Now that my kids are the ripe old ages of five and seven, they are no longer fooled by the bullshit costumes offered up by Costco. The selection is waaaaay too limited for their refined tastes, and let’s be real, one can only be a mermaid or princess so many times.
Last year was the first year we ventured out to a “party store” in hopes of finding the most perfect Halloween costumes the world has ever seen. I herded my flock of two into the giant purveyor of crappy party goods, and as soon as we walked through the door, the truth hit me hard and fast.
This was going to be one of the worst shopping experiences of my life.
I saw the wall of costumes from the corner of my eye as the three of us wove through the maze of cheap, plastic party favors. The wall was twenty feet high and as long as a soccer field. My mind began to reel and I almost lost my bowels; I got dizzy and my crotch started to sweat. What in the name of sweet Jesus?! How in the hell were we going to navigate this tidal wave of polyester slut-wear?

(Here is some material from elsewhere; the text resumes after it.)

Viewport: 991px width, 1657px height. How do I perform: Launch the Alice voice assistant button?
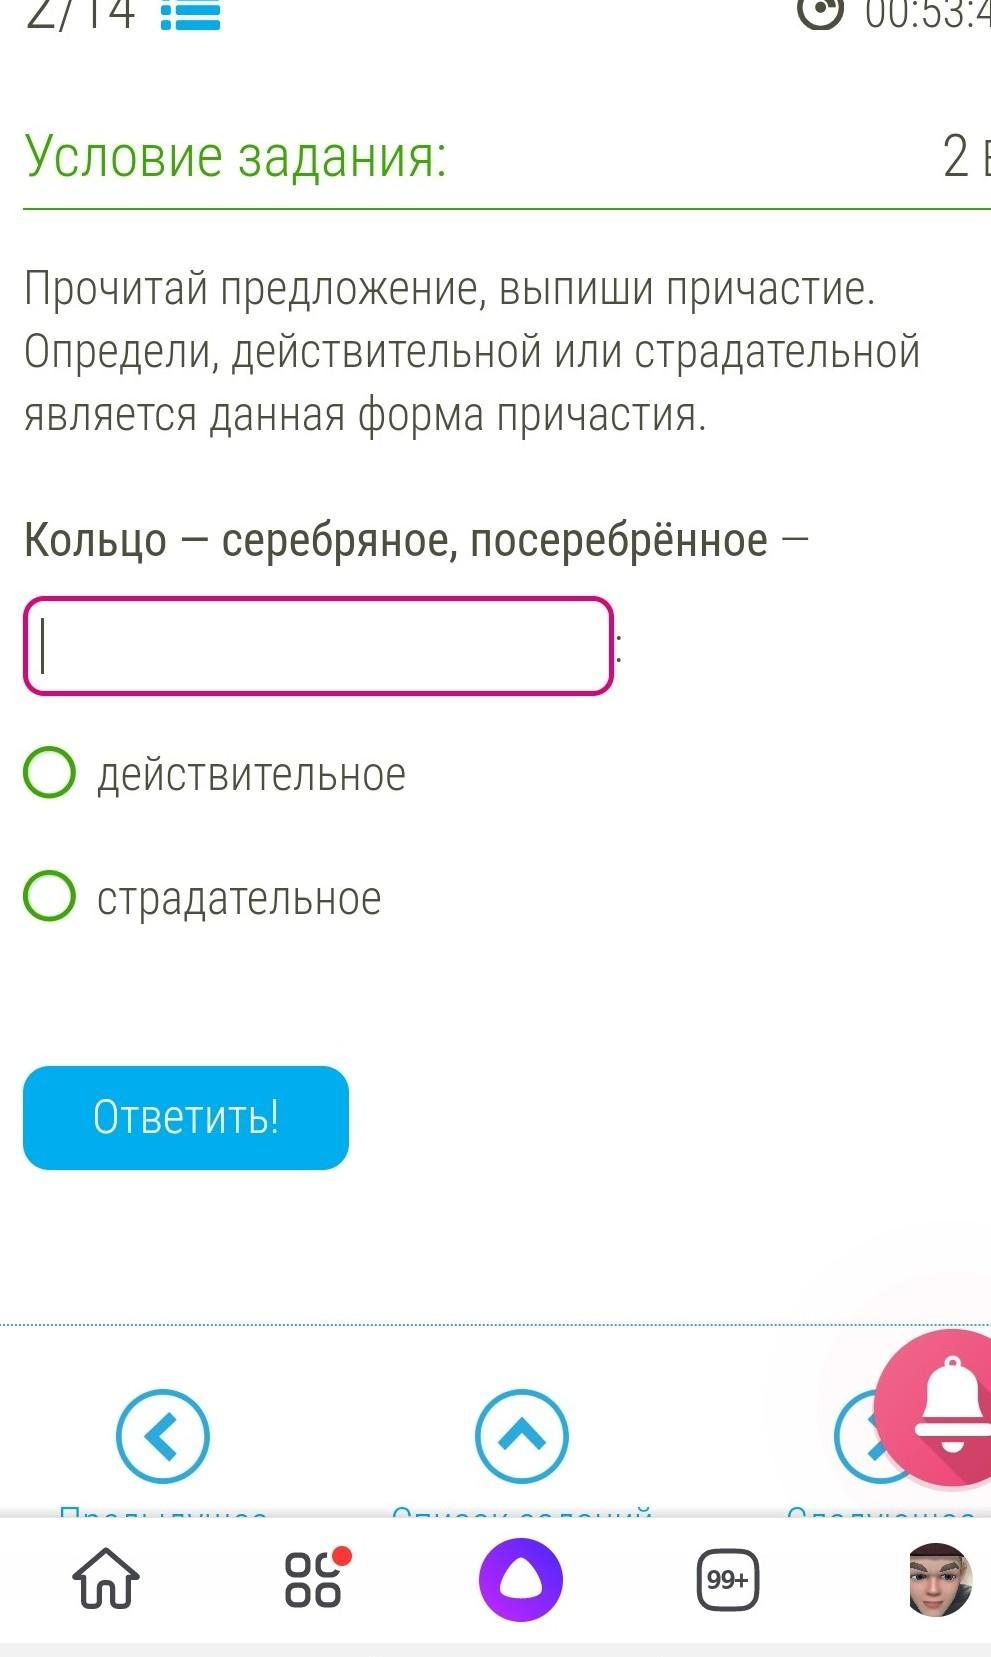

The fruits of my loins looked up at the endless selection with slack jaws and starry eyes; they had arrived at a magical kingdom of sorts, and I could see I was in for a battle. Their eyelashes fluttered like hummingbird wings, and I could almost hear the synapses in their young brains catching fire and exploding.
Within seconds my children were pointing, shouting, and swaying to and fro faster than Donald Trump’s hair in the wind. They paced and wrung their little hands as my vajay sweat began to soak crescent-shaped wet rings onto my yoga pants.
As time slipped by, they narrowed their costume selections down to ten amazing choices: the slutty nurse, the skanky schoolgirl, the hooker superhero, the big-tittied Lalaloopsy, the porn-star Dorothy from The Wizard of Oz, the whorish punk-rock chick, the sex-crazed Raggedy Ann, the Monster High tween who gives blow jobs under the bleachers, the overly-developed she-devil, the Hello Kitty ho-bag, and lastly, the Wonder Woman floozy.
I knew it. Disney Junior has ruined my kids.
I paused to collect my thoughts before rejecting all of these vile choices, then endeavored to find a way of tricking my girls into better selections.
“No,” was the best I could muster. The lightheadedness was catching up to me and I had no time for this malarkey.
My five-year-old looked at me, her eyes squinted into a deadly glare. She inhaled deeply through lips pursed tighter than a puckered anus, and immediately started in with the objections. Her protests fell on deaf ears, however, as I’ve mastered the art of giving zero fucks, and can laugh in the face of any adversary.
The next forty minutes were a conundrum for my two little ladies. After much hemming and hawing, several trips to the dilapidated dressing room, and more hemming and hawing, the choices were finally narrowed down to a handful of kid-friendly options.
I watched them struggle with their choices. The seven-year-old was precariously close to tears, but opted for foot-stamping and exasperated gasps. The five-year-old repeated, “Mommmy, but, Mommmmy. I want them aaaaaaaalllll,” in her chanty whine-voice. But I dared not get involved. They had to go through this rite of passage by themselves. They had to feel the pain of loss and doubt while making this monumental and life-altering decision on their own. This conundrum belonged to them and them alone.
Finally, after ninety minutes of hell, they made their choices. By that time, my snatch sweat had migrated past my knees and into my shoes. We were trudging our way to the cashier when my second-born blurted out: “WAIT! I want the other one!”
I braced myself to fork over $70 for the crappy-ass costumes, and considered making their costumes next year. But my butt crack started to sweat at the prospect and I took it as a sign. No, the children will be here again, but come next Halloween, they’ll be here with their dad. I’ll be home, cherry-picking Snickers bars out of the trick-or-treat candy, and laughing with glee.